By Christopher DanielFebruary 1, 2010
FORT BELVOIR, Va. -- Just to the north of Fort Belvoir, in a quiet subdivision, sits the remains of Mount Air. Now a park run by Fairfax County, all that remains of the once great Northern Virginia plantation are the ruins of the house proper and a few surrounding outbuildings.
But, don't let its unassuming state fool you: during its 260-year history, Mount Air and its owners played an important role in the development of both Fairfax County and Fort Belvoir.
Built by Dennis McCarty in 1732, Mount Air represented the center of the family's 3,700-acre estate. While living at Mount Air, the McCarty family, who held relations to such prominent Virginia families as George Mason and George Washington, helped develop what we know today as Fairfax County.
Dennis McCarty served as sheriff and justice of the county court and represented Prince William County - now Fairfax County - in the House of Burgesses. His grandson, Daniel McCarty, served with George Washington, as a trustee of the Patowmack Company, which promoted the commercial development of the Potomac River.
The McCarty family residence at Mount Air ended just before the Civil War when the house was purchased by Aristides Landstreet. Shortly after acquiring Mount Air, Landstreet joined the Confederate Army leaving his wife, Mary, and his children behind at Mount Air. During the Civil War, Mount Air was occupied by Union Soldiers, who believed Mary was signaling Confederate forces from the attic.
In 1914, Mount Air passed to its final family when it was sold to Mrs. George Kernan. In 1918, Mrs. Kernan allowed Army Engineers to camp on the property while they built a railroad spur from Camp Humphreys - now Fort Belvoir - to Accotink Station.
The railroad spur played a vital role in transporting troops and supplies to the camp. Mrs. Kernan saw the commitment of her land as a means of contributing to the war effort, and in the tradition of the owners before her, wished to contribute to the growth of Fairfax County.
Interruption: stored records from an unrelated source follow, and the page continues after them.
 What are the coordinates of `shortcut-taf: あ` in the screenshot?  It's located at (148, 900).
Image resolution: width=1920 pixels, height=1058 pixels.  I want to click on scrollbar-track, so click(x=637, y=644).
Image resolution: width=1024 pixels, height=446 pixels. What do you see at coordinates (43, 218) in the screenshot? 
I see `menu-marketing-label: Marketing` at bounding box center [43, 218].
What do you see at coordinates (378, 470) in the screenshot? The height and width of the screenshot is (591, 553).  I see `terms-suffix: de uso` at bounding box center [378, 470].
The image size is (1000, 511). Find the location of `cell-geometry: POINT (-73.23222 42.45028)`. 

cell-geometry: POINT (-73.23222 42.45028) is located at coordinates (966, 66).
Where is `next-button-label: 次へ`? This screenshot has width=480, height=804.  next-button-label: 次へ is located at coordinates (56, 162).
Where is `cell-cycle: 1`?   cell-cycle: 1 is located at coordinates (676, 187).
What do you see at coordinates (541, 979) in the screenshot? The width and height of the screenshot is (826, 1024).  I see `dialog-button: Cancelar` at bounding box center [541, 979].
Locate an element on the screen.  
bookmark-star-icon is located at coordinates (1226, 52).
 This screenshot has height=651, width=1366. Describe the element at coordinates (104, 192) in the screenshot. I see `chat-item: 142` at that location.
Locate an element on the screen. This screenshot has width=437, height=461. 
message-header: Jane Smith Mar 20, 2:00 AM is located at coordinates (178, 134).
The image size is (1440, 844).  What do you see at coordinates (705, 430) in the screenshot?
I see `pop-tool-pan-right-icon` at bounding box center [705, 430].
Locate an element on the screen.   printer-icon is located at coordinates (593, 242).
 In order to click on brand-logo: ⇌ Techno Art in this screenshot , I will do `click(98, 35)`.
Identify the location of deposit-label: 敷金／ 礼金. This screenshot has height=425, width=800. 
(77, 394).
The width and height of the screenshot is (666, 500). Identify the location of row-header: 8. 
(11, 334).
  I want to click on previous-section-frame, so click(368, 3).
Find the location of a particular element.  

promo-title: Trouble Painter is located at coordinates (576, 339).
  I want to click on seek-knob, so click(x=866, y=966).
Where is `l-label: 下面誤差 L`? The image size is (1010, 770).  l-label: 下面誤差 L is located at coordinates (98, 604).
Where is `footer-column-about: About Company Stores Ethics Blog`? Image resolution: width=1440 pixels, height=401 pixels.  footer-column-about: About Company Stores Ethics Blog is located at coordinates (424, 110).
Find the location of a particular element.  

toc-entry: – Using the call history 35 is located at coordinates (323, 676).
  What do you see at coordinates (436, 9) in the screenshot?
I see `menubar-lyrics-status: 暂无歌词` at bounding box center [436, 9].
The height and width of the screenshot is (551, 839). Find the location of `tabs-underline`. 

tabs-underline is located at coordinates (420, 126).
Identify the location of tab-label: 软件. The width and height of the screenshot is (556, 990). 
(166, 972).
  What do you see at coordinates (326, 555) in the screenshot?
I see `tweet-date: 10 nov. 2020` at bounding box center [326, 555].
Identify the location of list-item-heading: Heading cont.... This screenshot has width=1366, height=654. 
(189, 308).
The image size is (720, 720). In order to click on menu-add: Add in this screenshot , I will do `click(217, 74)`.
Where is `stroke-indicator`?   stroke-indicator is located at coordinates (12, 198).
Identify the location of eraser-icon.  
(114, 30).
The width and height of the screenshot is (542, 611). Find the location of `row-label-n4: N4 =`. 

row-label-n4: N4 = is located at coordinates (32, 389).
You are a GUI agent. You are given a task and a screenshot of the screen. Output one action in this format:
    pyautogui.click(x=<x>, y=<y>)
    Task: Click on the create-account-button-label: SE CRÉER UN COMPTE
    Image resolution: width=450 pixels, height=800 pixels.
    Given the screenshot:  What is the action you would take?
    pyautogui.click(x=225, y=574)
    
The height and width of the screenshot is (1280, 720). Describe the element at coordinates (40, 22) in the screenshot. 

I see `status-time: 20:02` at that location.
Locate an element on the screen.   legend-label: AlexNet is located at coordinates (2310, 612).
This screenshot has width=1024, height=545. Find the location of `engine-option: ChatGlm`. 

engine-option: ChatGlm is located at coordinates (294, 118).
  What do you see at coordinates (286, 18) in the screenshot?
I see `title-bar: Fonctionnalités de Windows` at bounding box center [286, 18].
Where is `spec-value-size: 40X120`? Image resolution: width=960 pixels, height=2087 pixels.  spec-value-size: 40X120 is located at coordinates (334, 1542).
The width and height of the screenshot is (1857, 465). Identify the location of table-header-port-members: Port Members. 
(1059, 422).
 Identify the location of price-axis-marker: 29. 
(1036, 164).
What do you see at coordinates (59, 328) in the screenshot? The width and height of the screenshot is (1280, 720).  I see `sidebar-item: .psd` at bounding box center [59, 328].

In 1992, Kernan's daughter, Mount Air's final owner, passed away. Only a few weeks later, on May 19, Mount Air caught fire. The Fort Belvoir Fire Department was the first to respond. Due to the isolated location and the lack of nearby fire hydrants, the house could not be saved.
After the fire, Mount Air was transferred to the Fairfax County Parks Authority and developed into a historic park. Today, interpretive signs tell visitors about the plantation's legacy.
Fort Belvoir's Historic Preservation Program recently researched and completed a National Register of Historic Places nomination for the house site and surrounding property, in order to further protect the site.
Though Mount Air is no longer the grand Northern Virginia plantation it once was, its ruins still echo with the memories of the prominent individuals who called it home.
(Daniel is the cultural resources intern with the Environmental and Natural Resources Division of Belvoir's Directorate of Public Works.)